A big, fat chicken. Bwaaaak! And as important food is to me as a self proclaimed foodie, if you are what you eat, I don’t even really LIKE chicken – I tolerate it. So being chicken is unacceptable on so many levels.
I’ve been (almost obsessively) reading blogs for a little over two years. Without my daily blog dose, I feel incomplete. I’ve sent links to blogs to friends the moment they sign on-line, insisting they check out this latest post. I’ve spammed other friends with restaurant reviews from my favorite and trusted blogs, often unrealistically (but very typically me) insisting we try out the restaurant immediately. I’ve read about how people’s lifelong friends were made through blogging. More recently through a friend’s unbelievable ordeal , I’ve seen the incredible support network a blog can cultivate.
So I have every reason to blog. There are LISTS upon lists upon lists of reasons to blog. I WANT to blog. Except I’m scared. And with so many reasons why some people’s blogs suck, maybe my fear isn’t unwarranted.
What if my life, I mean I, am just not interesting enough? What subject do I have enough credibility in to even write a blog each day? Will my blog even make it to people’s Google Reader?

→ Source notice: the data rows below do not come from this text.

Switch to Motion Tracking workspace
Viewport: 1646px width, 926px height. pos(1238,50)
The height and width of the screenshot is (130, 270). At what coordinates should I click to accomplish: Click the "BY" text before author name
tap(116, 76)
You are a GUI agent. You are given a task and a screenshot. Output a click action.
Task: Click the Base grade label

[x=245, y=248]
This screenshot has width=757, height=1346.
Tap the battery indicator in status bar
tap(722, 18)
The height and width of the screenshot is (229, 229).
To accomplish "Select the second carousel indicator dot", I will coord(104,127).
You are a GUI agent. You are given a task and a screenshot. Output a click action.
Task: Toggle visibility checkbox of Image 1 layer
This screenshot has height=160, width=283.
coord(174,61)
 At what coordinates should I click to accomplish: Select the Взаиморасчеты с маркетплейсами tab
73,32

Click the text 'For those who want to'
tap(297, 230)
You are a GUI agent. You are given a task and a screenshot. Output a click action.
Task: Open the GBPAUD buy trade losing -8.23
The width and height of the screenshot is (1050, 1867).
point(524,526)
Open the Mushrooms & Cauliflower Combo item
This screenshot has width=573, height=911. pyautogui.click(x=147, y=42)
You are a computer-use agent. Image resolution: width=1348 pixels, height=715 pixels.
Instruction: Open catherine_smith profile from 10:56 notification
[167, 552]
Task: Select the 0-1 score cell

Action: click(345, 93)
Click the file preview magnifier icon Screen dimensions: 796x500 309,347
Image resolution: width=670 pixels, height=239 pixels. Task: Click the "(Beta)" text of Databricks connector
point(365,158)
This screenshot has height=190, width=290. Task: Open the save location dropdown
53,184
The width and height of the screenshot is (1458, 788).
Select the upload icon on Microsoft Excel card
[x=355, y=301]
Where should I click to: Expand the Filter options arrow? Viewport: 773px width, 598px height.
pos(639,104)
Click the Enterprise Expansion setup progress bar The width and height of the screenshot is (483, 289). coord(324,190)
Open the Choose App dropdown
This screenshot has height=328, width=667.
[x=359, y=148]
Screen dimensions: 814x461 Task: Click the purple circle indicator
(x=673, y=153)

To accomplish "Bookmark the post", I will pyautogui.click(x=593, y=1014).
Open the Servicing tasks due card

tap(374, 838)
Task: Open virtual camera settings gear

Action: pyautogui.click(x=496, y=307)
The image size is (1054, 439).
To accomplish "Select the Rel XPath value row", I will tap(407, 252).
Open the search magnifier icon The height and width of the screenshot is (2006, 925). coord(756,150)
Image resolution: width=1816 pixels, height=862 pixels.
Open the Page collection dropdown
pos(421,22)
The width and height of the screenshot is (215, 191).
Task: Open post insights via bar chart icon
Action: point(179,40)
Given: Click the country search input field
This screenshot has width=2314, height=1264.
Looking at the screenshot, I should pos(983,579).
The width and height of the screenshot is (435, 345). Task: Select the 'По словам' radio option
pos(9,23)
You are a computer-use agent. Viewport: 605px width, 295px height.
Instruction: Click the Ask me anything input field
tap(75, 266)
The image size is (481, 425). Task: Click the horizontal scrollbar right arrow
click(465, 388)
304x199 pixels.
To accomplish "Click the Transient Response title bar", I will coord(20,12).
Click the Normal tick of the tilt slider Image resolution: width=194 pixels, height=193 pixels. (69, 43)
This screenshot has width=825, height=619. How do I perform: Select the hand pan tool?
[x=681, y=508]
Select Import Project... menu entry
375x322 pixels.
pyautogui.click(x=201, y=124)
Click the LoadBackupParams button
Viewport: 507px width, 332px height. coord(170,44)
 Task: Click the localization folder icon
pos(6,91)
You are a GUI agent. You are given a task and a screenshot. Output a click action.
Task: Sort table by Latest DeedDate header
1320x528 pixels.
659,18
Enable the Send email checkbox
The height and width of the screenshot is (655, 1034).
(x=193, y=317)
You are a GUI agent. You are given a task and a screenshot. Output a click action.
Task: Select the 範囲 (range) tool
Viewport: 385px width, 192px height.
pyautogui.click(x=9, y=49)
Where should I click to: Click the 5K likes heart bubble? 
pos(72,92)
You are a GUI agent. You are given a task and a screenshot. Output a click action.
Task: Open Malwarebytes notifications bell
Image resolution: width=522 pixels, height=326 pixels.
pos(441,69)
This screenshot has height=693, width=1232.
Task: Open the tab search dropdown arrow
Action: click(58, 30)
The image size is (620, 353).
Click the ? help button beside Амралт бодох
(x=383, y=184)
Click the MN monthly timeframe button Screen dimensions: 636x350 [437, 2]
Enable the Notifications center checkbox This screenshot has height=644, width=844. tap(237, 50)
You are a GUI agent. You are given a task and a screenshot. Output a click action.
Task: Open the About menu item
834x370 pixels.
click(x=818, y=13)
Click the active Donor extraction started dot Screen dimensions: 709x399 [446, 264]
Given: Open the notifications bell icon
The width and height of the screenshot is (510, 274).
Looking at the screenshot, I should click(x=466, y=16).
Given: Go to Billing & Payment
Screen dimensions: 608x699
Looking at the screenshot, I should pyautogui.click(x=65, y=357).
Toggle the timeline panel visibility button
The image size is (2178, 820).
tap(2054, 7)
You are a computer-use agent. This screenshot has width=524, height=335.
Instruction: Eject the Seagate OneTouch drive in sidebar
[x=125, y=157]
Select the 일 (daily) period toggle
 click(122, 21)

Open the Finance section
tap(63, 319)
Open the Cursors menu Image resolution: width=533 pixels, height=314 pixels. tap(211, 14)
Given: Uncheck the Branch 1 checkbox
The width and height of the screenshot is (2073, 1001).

Will I be able to write eloquently enough to give people that jumpy excitement feeling when they see that I’ve updated that I get myself when one of my feeds is updated?
Recently, I’m working on me. So I’m doing this for me. I’m getting out of a rut, which also means pushing myself out of my comfort zone. I’m not longer settling for being something that I just tolerate eating (can I be a French Laundry dinner now?). Time to dive headfirst (or getting pushed). Here goes nothing; we’ll see where this goes.